**本文抜粋**.

この本とあわせて、「エンジニアのためのマネジメントキャリアパス ―テックリードからCTOまでマネジメントスキル向上ガイド」を読むことでマネジメントの解像度がぐっと上がります。この本は、メンターレベルから経営幹部レベルまで、役職ごとに抑えておくべきポイントがまとめられています。
Technology
検索システム
検索システムの全体像を知りたくて読みました。ここまでわかりやすく、かつ網羅的に検索システムについて解説した日本語書籍は他に類をみないのではないでしょうか。非常に良書でした。
出版社のラムダノートさんには興味を唆られるテーマが多く、個人的に推しています。
Web ブラウザセキュリティ
こちらもラムダノートさんの、Web ブラウザのセキュリティにフォーカスした書籍です。
Chrome 拡張機能の実装に関わっている方にもおすすめできる良書です。
手を動かして考えればよくわかる 高効率言語 Rust 書きかた・作りかた
Rust の雰囲気を知りたくて読みました。Python はある程度理解している方にはちょうどよいかと思います。
パフォーマンス観点や Wasm 文脈など、何かと注目を集めがちな Rust についてもっと知識を深めていきたい所存です。

**提供データ**.
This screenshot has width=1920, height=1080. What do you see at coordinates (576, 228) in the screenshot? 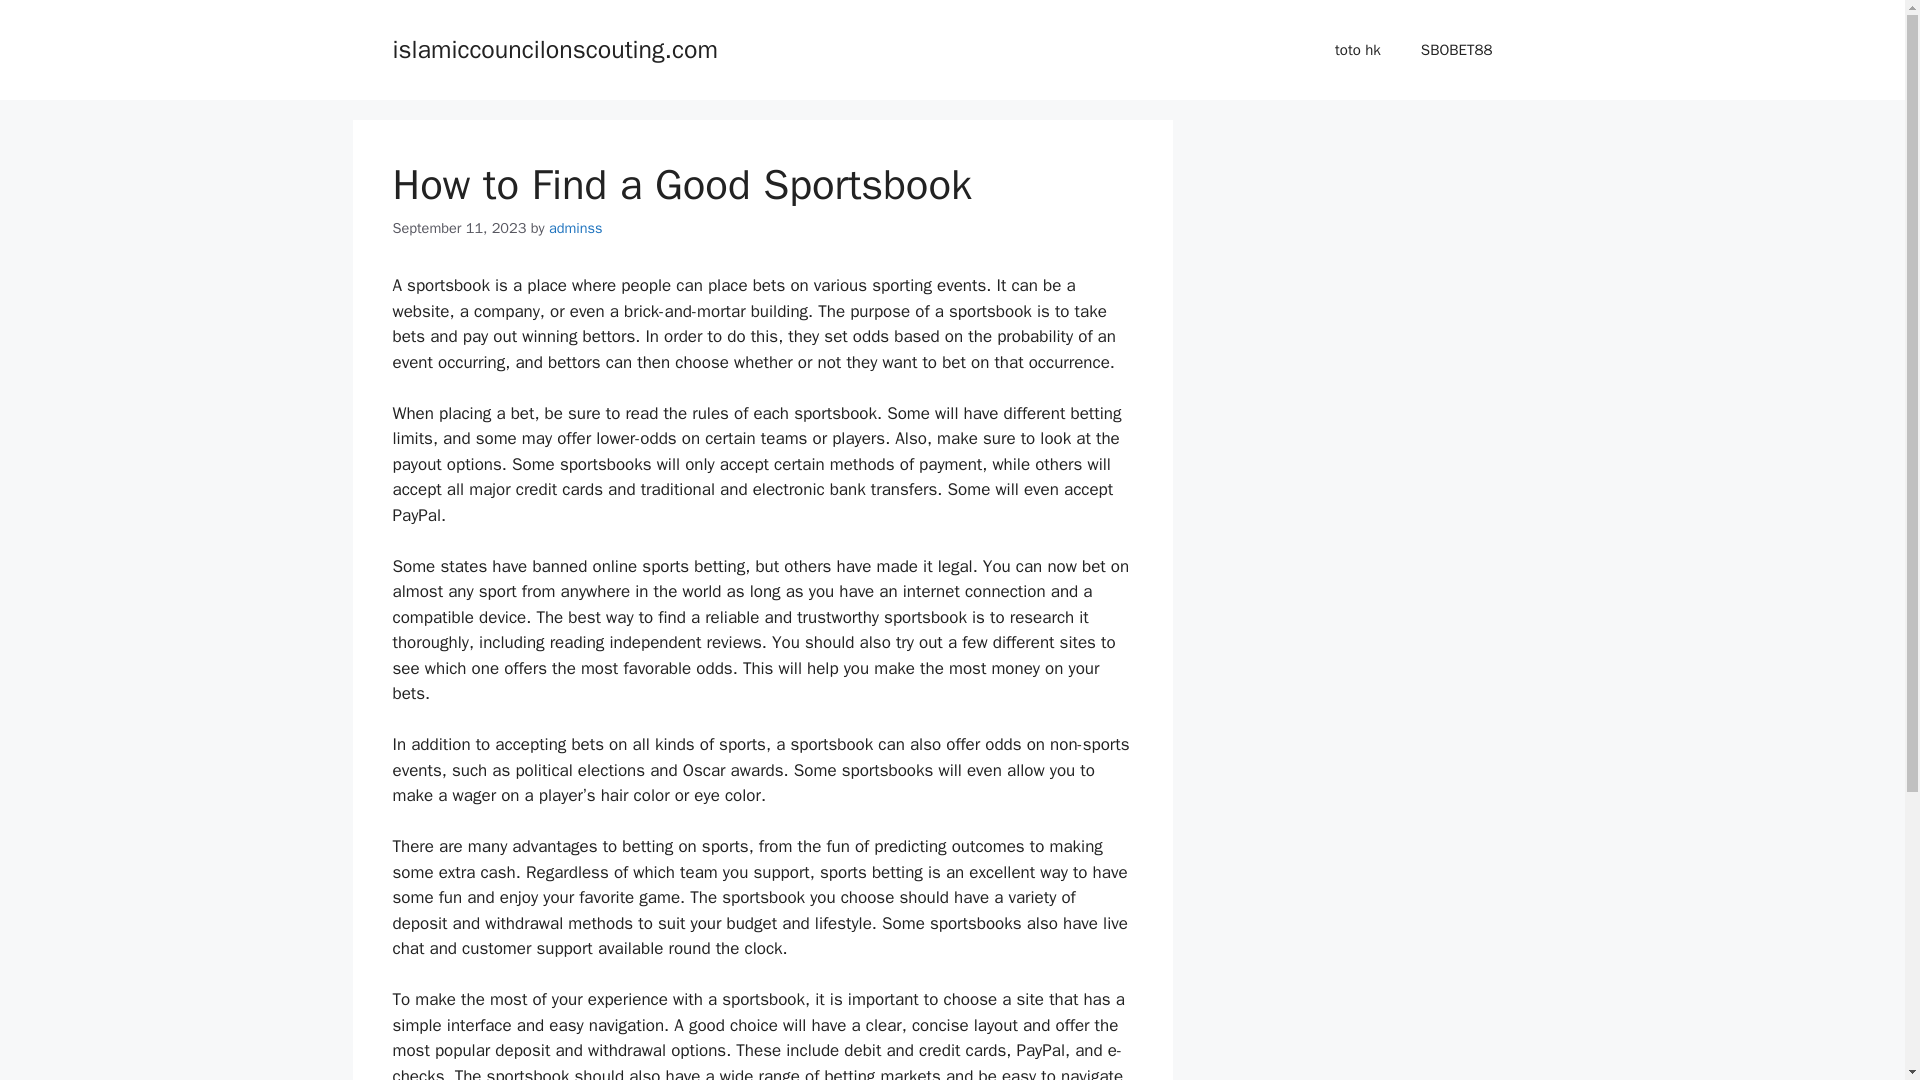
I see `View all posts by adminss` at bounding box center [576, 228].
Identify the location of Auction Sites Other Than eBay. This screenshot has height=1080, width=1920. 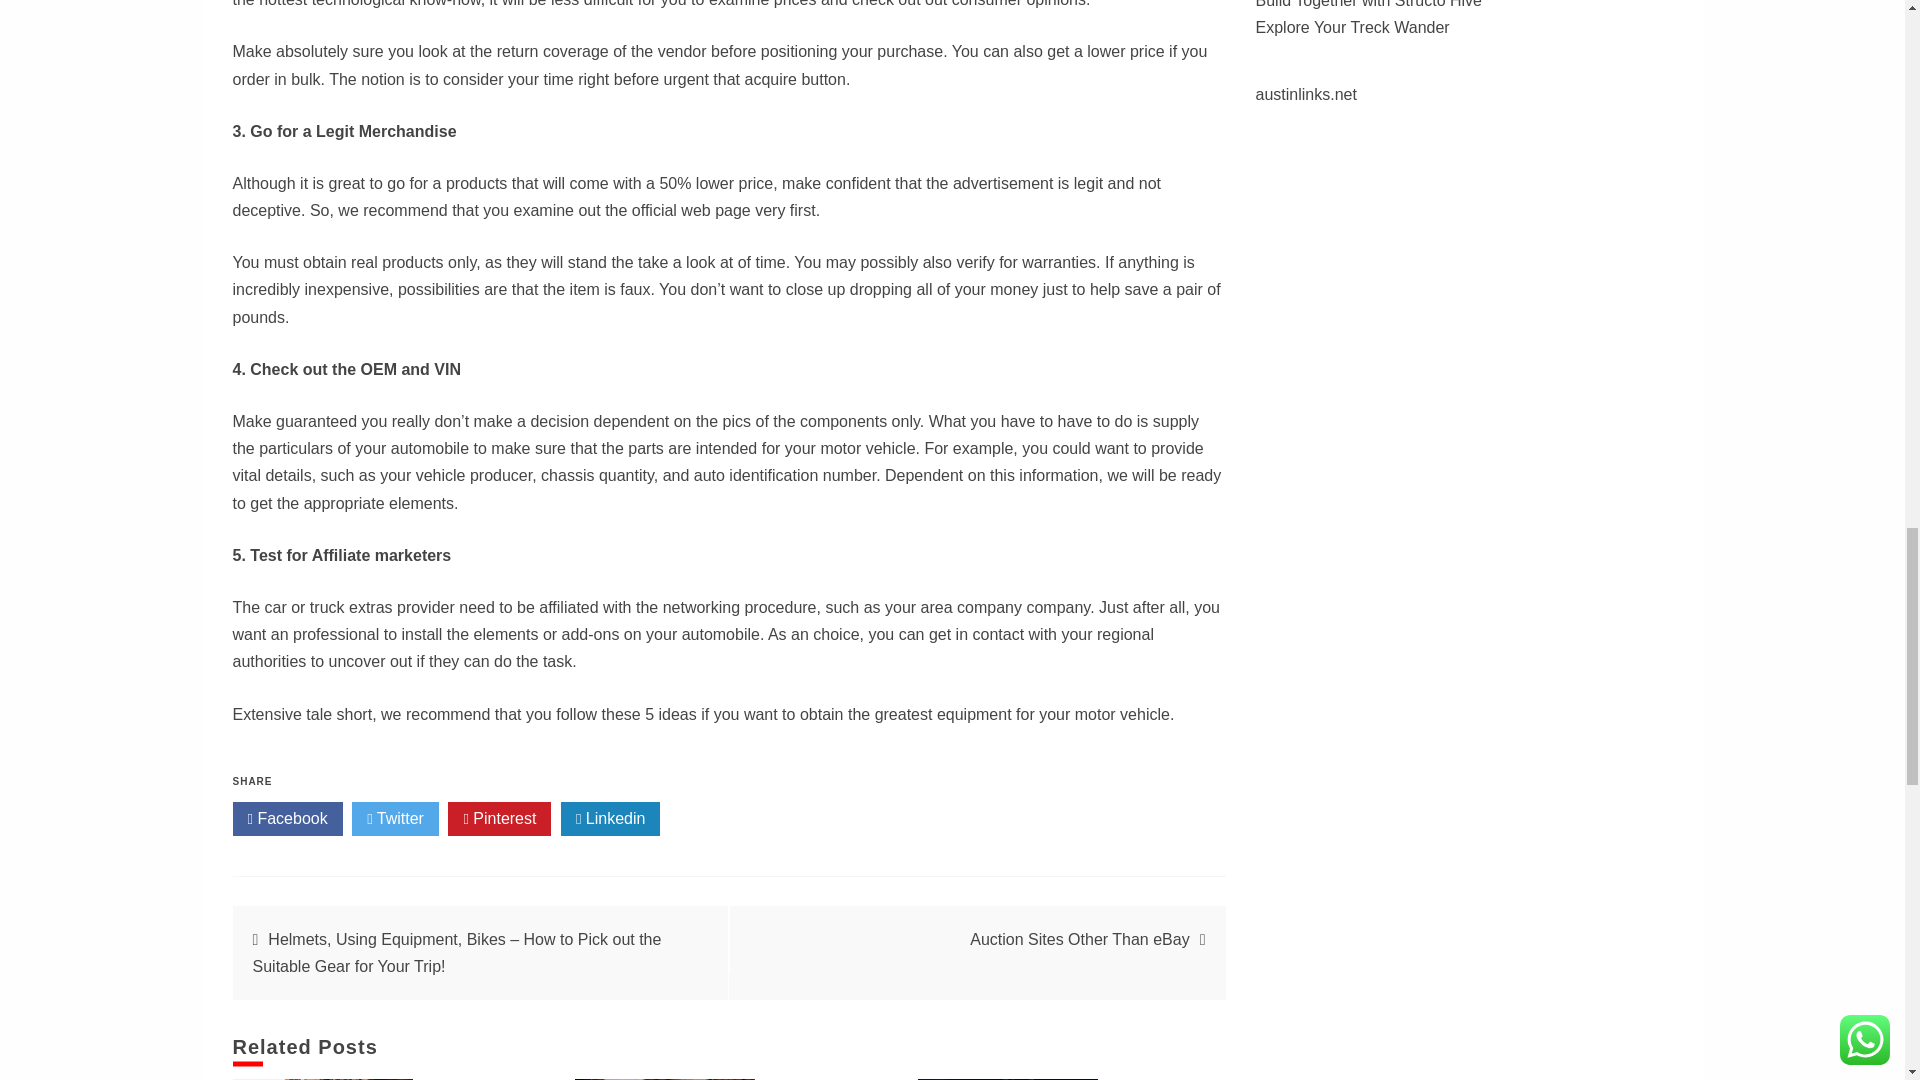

**課題一覧**.
(A) 書籍紹介の文章のうち「この本とあわせて、「エンジニ」から始まり「ィにフォーカスした書籍です。」で終わる部分を、「ラムダノート」を「Lambda Note」に置き換えて書き直してください。
(B) 書籍紹介の文章にある「こちらもラムダノートさんの、Web ブラウザのセキュリティにフォーカスした書籍です。」という一文を英語に訳してください。

**課題の解答**.
(A)
この本とあわせて、「エンジニアのためのマネジメントキャリアパス ―テックリードからCTOまでマネジメントスキル向上ガイド」を読むことでマネジメントの解像度がぐっと上がります。この本は、メンターレベルから経営幹部レベルまで、役職ごとに抑えておくべきポイントがまとめられています。
Technology
検索システム
検索システムの全体像を知りたくて読みました。ここまでわかりやすく、かつ網羅的に検索システムについて解説した日本語書籍は他に類をみないのではないでしょうか。非常に良書でした。
出版社のLambda Noteさんには興味を唆られるテーマが多く、個人的に推しています。
Web ブラウザセキュリティ
こちらもLambda Noteさんの、Web ブラウザのセキュリティにフォーカスした書籍です。

(B) This is another book from Lambda Note, one that focuses on web browser security.